**Lesetext**

***

• 05.06.2008 13:55

  • von Roman Wittemeier

Werner: "Man kommt ins Grübeln"

Marco Werner im Interview mit 'Motorsport-Total.com' über die Rundenzeiten in Le Mans und die großen Gefahren - Neuer Audi für 2009?

(Motorsport-Total.com) - Der Langstreckenklassiker in Le Mans steht auch in diesem Jahr wieder eindeutig im Zeichen des großen Diesel-Duells zwischen Audi und Peugeot. Die beiden Hersteller schenken sich im Kampf im den Gesamtsieg beim prestigeträchtigen Rennen an der Sarthe gar nichts. Es ist nahezu ein Wettrüsten entbrannt, was sich bereits am vergangenen Sonntag beim Vortest auf dem Zeitenmonitor niederschlug. Die schnellste Runde von Stephane Sarrazin in 3:22.222 Minuten war um satte vier Sekunden schneller als die Qualifying-Bestzeit des Vorjahres. Die Prototypen werden schnell schneller. Audi-Pilot Marco Werner - Le-Mans-Sieger der vergangenen drei Jahre - wies im Interview mit 'Motorsport-Total.com' auf die Gefahren hin.

Titel-Bild zur News: Marco Werner

Hat in den vergangenen drei Jahren in Le Mans gewonnen: Marco Werner

Frage: "Marco, wie ist der erste Le-Mans-Tag 2008 aus deiner Sicht gelaufen?"

***

**Gestellte Aufgabe 1**
In welcher Zeit fuhr Stephane Sarrazin laut dem Lesetext über Le Mans beim Vortest die schnellste Runde?
**Gestellte Aufgabe 2**
Greif den Lesetext über Le Mans nach seinem letzten Satz auf und schreib ihn weiter.

**Gesammelte Daten**
***

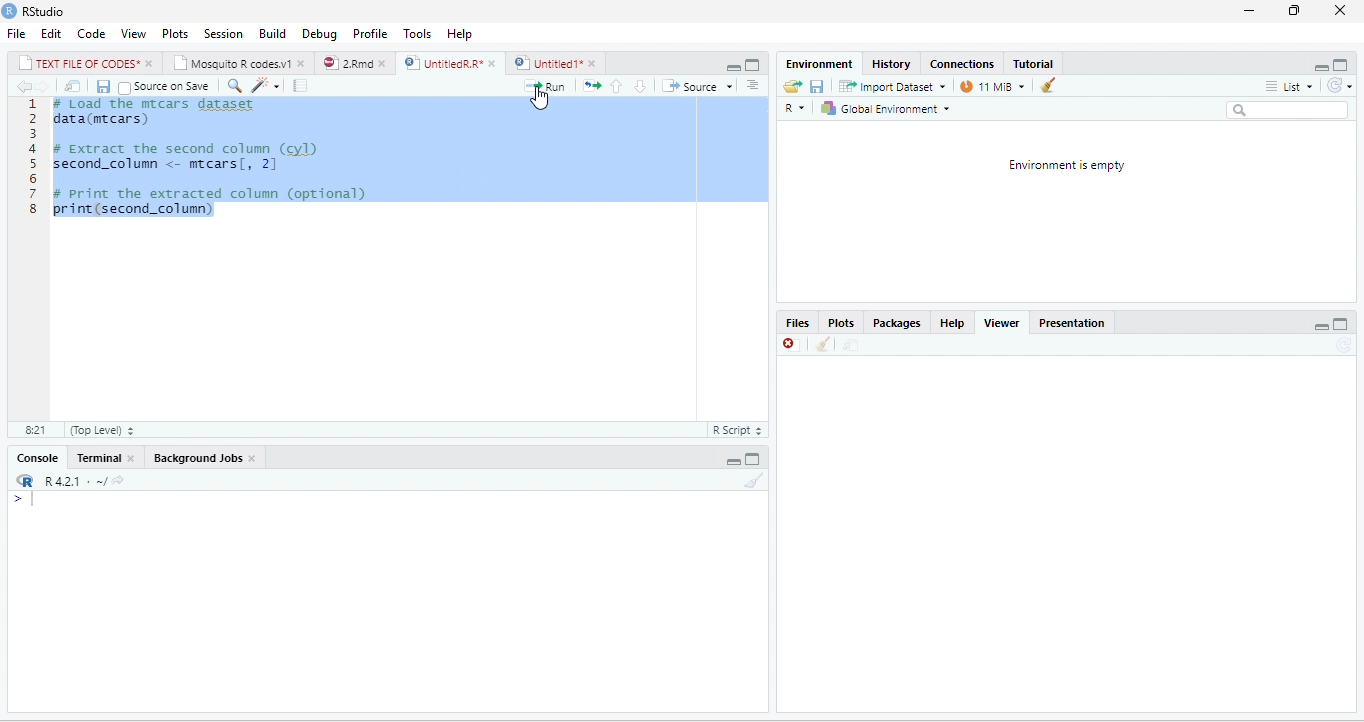  Describe the element at coordinates (590, 86) in the screenshot. I see `re-run the previous code region` at that location.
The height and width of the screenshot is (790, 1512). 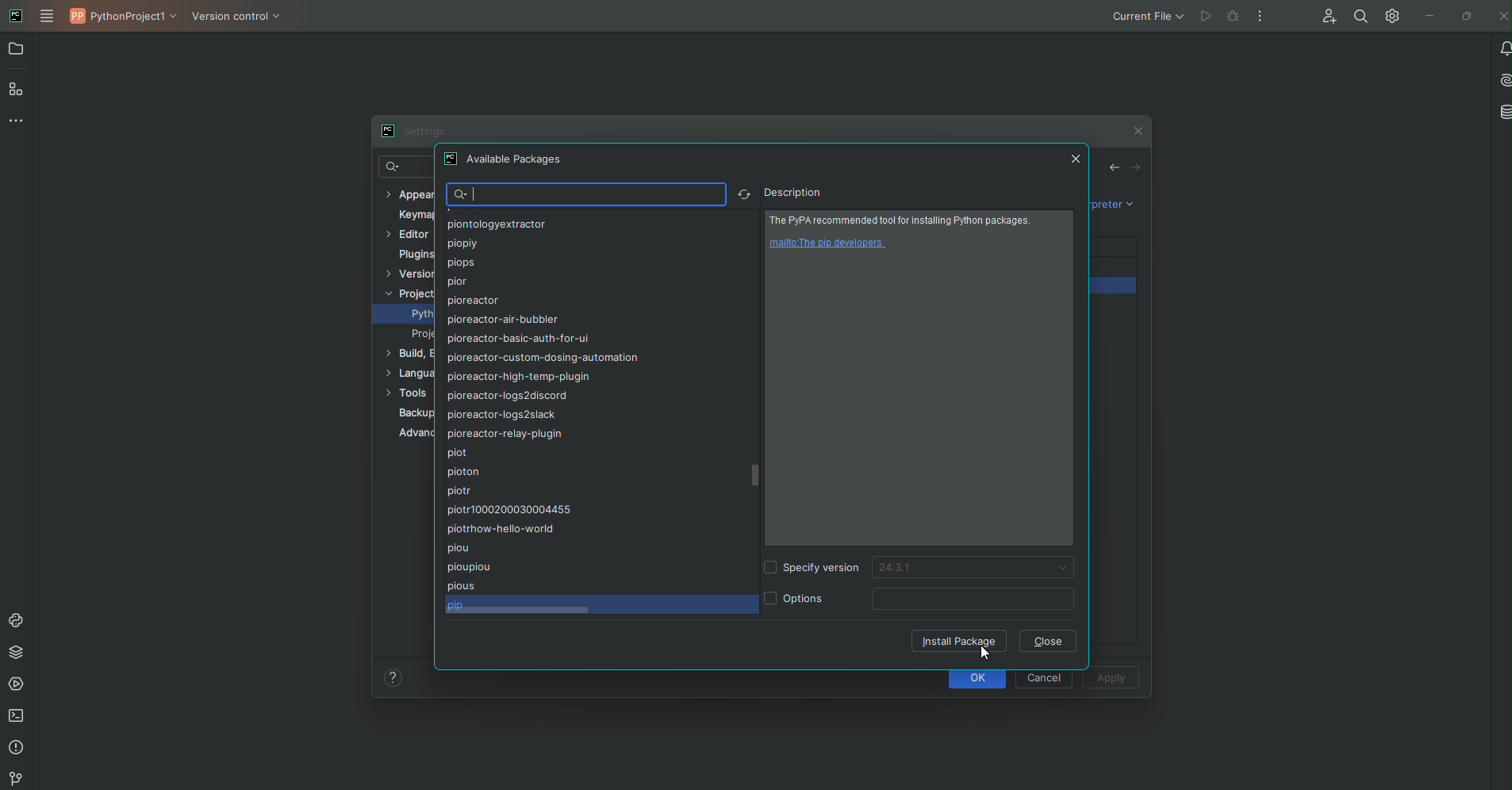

***

**Endergebnis 1**
In 3:22.222 Minuten.

**Endergebnis 2**
Marco Werner: "Nicht zufrieden stellend, allein schon wegen dem Wetter. Es gab schnelle Runden, die aber nicht aussagekräftig sind. Es gab eben immer wieder Bedingungen, wo man eigentlich nur hereinfahren konnte, solange es ja kein Rennen ist. Es war eher reines Überleben, als dass man ein Setup machen konnte, mit so viel Wasser auf der Strecke. Im Rennen ist es etwas anderes: Überleben und Weiterfahren. Wenige Runden gab es im Trockenen, wo man aber auch nicht viel gelernt hat. Wir haben die drittschnellste Zeit gefahren und sind dafür einigermaßen zufrieden. So schnell war ich hier noch nie und das war erst die dritte oder vierte Runde im Trockenen. Da wird sicherlich auch noch ein bisschen kommen. Nicht sehr viel, es war schon schnell. Ich hatte das Auto in den Porschekurven bei meiner schnellen Runde mal etwas verloren. Da sind noch ein paar Zehntel drin."#w1#

Gené-Unfall sorgt für Sorgen

"Es ist nicht gerade ungefährlich, wenn man mittlerweile weit unter 3:30 Minuten fährt." Marco Werner

Frage: "Wie viel Risiko geht man denn mittlerweile bei der Zeitenjagd in Le Mans ein?"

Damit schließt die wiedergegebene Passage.